TASK BRIEF:
What you return should be the lines from the first line of the records below through the line holding "Sleepers: Citroen Saxo VSX Auto (123, 2154)", unchanged.

THE INPUT:
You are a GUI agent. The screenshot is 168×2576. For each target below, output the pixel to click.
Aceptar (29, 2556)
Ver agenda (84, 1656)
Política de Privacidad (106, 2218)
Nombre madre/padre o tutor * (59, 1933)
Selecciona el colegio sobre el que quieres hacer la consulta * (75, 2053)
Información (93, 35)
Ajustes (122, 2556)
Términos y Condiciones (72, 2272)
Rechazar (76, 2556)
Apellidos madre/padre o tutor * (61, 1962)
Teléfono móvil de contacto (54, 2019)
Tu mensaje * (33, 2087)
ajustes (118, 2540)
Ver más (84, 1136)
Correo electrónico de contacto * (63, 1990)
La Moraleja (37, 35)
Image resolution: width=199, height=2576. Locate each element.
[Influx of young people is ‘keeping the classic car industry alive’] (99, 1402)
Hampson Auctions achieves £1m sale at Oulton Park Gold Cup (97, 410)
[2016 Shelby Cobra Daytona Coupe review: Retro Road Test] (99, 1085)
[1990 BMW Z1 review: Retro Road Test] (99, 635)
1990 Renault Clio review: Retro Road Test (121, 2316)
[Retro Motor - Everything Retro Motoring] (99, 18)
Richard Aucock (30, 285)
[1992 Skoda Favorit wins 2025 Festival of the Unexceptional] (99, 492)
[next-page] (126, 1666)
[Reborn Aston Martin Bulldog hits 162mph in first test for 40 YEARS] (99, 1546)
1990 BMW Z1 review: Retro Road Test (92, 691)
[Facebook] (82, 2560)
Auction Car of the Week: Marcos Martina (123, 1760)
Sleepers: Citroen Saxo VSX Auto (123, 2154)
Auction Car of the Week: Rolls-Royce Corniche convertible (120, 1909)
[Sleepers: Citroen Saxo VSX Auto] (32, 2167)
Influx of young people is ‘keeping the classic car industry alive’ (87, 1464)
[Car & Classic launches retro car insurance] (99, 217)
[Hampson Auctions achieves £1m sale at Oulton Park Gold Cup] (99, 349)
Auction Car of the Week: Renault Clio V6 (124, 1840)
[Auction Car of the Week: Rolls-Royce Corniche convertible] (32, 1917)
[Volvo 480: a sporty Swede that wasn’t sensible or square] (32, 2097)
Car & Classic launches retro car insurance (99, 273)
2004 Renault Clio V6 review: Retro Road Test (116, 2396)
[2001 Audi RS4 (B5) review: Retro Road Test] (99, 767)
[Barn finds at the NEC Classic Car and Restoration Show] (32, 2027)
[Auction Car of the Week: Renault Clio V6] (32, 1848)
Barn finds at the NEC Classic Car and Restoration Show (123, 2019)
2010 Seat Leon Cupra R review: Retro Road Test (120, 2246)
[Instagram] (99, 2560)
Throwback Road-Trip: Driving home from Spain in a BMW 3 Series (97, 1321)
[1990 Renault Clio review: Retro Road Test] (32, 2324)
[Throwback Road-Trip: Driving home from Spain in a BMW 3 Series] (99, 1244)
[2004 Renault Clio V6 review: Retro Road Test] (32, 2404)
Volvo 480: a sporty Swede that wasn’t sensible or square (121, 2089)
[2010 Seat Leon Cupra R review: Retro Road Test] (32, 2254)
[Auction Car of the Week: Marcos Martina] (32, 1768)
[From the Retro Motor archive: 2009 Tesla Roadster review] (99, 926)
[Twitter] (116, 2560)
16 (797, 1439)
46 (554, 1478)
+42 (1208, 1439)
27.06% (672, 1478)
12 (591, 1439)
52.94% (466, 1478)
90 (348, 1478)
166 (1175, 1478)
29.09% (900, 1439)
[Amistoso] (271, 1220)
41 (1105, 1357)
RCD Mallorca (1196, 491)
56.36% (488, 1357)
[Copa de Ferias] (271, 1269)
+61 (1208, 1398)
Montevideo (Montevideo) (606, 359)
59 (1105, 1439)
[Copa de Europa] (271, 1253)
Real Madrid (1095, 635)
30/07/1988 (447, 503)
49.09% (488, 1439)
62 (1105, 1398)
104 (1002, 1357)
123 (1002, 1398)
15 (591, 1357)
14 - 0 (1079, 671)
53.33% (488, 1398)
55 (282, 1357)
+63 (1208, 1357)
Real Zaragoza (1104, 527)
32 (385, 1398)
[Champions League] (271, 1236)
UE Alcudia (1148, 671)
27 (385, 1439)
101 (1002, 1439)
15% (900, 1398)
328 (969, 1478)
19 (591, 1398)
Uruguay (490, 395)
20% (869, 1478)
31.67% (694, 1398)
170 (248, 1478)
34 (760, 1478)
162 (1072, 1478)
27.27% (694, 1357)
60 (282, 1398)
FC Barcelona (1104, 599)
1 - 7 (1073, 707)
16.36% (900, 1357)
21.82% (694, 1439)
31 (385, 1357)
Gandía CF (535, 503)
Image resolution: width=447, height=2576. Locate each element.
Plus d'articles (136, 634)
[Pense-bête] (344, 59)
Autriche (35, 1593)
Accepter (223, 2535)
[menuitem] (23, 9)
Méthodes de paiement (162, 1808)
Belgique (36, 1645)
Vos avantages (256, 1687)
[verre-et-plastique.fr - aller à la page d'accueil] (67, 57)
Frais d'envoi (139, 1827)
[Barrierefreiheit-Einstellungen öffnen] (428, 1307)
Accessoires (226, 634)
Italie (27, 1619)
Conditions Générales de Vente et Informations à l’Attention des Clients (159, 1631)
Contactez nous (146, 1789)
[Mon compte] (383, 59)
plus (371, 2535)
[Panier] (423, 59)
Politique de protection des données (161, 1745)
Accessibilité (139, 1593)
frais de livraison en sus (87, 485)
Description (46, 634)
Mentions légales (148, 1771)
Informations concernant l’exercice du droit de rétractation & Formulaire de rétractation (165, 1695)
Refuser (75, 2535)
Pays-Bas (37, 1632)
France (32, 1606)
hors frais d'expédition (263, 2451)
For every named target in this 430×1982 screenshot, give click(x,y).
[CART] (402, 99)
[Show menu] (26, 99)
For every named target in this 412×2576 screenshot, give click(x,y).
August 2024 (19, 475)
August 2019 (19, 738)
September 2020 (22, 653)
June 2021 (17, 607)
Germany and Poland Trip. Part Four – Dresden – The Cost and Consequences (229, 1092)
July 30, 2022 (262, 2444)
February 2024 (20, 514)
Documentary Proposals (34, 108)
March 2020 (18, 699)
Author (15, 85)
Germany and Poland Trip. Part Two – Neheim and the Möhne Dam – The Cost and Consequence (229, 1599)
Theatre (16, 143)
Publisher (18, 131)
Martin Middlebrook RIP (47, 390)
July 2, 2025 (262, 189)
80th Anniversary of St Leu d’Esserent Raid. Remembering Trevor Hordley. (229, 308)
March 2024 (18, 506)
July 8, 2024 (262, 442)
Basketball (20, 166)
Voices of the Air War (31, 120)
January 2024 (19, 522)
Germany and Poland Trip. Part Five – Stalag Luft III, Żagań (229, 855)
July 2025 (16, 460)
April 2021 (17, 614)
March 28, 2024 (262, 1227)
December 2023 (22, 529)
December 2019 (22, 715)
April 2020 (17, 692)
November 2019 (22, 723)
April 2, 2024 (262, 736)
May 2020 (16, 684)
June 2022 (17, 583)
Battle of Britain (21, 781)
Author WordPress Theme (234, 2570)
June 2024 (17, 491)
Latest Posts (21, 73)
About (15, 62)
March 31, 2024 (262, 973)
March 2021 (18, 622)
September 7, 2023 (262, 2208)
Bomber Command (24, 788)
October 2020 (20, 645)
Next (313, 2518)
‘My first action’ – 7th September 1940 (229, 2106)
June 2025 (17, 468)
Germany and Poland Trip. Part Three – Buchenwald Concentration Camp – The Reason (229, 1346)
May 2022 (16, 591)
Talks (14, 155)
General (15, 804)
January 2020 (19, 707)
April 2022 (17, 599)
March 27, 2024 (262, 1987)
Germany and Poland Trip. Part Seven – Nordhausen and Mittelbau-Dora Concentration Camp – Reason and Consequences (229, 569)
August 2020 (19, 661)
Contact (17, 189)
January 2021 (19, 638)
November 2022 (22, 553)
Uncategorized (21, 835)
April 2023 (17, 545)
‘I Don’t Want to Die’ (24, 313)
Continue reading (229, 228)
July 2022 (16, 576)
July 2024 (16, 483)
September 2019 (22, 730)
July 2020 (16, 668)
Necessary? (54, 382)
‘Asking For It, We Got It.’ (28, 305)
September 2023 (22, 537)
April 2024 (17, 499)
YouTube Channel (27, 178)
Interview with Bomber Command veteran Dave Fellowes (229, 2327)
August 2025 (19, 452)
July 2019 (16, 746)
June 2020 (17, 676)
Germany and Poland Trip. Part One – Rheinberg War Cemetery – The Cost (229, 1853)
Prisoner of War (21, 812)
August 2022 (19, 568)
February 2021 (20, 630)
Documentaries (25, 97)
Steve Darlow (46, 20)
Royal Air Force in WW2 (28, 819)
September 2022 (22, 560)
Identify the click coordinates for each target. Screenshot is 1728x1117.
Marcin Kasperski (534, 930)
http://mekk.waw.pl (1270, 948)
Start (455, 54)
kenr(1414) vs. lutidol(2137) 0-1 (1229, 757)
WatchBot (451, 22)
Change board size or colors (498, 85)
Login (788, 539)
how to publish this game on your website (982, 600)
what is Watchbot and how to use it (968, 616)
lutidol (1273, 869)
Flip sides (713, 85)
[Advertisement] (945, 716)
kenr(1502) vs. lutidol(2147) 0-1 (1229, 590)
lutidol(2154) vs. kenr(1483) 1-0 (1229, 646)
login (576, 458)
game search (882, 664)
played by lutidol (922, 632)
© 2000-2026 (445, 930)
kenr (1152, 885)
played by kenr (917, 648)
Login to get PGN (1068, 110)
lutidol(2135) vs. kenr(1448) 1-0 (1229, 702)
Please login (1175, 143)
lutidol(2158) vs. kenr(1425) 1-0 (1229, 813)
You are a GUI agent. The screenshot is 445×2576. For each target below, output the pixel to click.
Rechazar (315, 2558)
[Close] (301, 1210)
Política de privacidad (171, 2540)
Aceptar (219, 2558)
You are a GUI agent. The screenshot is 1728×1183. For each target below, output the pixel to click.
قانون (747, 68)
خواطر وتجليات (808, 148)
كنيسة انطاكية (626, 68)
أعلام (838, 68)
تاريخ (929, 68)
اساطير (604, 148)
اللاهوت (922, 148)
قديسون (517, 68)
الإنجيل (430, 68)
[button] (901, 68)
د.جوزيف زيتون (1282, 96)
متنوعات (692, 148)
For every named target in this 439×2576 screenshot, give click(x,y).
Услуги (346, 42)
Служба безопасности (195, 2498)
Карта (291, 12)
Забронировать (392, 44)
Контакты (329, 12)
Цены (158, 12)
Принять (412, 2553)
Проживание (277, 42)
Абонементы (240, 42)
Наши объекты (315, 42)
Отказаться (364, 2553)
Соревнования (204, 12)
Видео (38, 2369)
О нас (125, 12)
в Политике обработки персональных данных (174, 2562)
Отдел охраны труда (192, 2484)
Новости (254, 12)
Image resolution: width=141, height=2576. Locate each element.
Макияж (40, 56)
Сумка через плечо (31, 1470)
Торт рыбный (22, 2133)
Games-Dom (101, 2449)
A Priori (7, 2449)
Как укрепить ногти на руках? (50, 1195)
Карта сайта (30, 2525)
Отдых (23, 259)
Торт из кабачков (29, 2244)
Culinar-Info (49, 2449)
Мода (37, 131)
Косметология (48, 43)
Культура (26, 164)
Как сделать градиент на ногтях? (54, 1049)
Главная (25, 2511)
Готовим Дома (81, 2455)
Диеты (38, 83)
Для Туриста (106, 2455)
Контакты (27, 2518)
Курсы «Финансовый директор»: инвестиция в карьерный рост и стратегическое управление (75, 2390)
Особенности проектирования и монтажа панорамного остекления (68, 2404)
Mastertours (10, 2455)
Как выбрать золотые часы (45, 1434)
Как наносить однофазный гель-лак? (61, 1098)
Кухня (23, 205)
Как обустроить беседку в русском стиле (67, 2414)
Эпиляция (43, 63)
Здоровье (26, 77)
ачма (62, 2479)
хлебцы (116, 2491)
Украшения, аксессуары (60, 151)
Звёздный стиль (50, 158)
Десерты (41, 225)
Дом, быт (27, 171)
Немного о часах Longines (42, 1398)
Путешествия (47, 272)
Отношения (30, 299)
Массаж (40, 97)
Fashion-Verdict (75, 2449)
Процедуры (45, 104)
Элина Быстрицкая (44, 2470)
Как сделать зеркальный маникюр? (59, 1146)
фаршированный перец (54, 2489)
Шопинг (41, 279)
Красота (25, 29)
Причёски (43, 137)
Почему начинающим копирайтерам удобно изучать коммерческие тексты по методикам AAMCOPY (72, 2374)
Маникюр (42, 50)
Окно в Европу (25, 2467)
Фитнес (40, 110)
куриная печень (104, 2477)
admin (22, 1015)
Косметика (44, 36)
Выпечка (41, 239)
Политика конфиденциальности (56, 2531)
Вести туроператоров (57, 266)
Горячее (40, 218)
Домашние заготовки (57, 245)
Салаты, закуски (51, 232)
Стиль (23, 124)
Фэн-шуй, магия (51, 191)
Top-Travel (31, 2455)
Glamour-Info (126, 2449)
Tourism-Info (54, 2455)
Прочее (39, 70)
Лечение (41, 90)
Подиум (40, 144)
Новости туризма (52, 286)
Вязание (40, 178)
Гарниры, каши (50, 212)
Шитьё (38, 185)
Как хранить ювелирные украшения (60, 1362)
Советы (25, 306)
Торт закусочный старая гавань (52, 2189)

SOLUTION:
You are a GUI agent. The screenshot is 168×2576. For each target below, output the pixel to click.
Aceptar (29, 2556)
Ver agenda (84, 1656)
Política de Privacidad (106, 2218)
Nombre madre/padre o tutor * (59, 1933)
Selecciona el colegio sobre el que quieres hacer la consulta * (75, 2053)
Información (93, 35)
Ajustes (122, 2556)
Términos y Condiciones (72, 2272)
Rechazar (76, 2556)
Apellidos madre/padre o tutor * (61, 1962)
Teléfono móvil de contacto (54, 2019)
Tu mensaje * (33, 2087)
ajustes (118, 2540)
Ver más (84, 1136)
Correo electrónico de contacto * (63, 1990)
La Moraleja (37, 35)
Image resolution: width=199, height=2576. Locate each element.
[Influx of young people is ‘keeping the classic car industry alive’] (99, 1402)
Hampson Auctions achieves £1m sale at Oulton Park Gold Cup (97, 410)
[2016 Shelby Cobra Daytona Coupe review: Retro Road Test] (99, 1085)
[1990 BMW Z1 review: Retro Road Test] (99, 635)
1990 Renault Clio review: Retro Road Test (121, 2316)
[Retro Motor - Everything Retro Motoring] (99, 18)
Richard Aucock (30, 285)
[1992 Skoda Favorit wins 2025 Festival of the Unexceptional] (99, 492)
[next-page] (126, 1666)
[Reborn Aston Martin Bulldog hits 162mph in first test for 40 YEARS] (99, 1546)
1990 BMW Z1 review: Retro Road Test (92, 691)
[Facebook] (82, 2560)
Auction Car of the Week: Marcos Martina (123, 1760)
Sleepers: Citroen Saxo VSX Auto (123, 2154)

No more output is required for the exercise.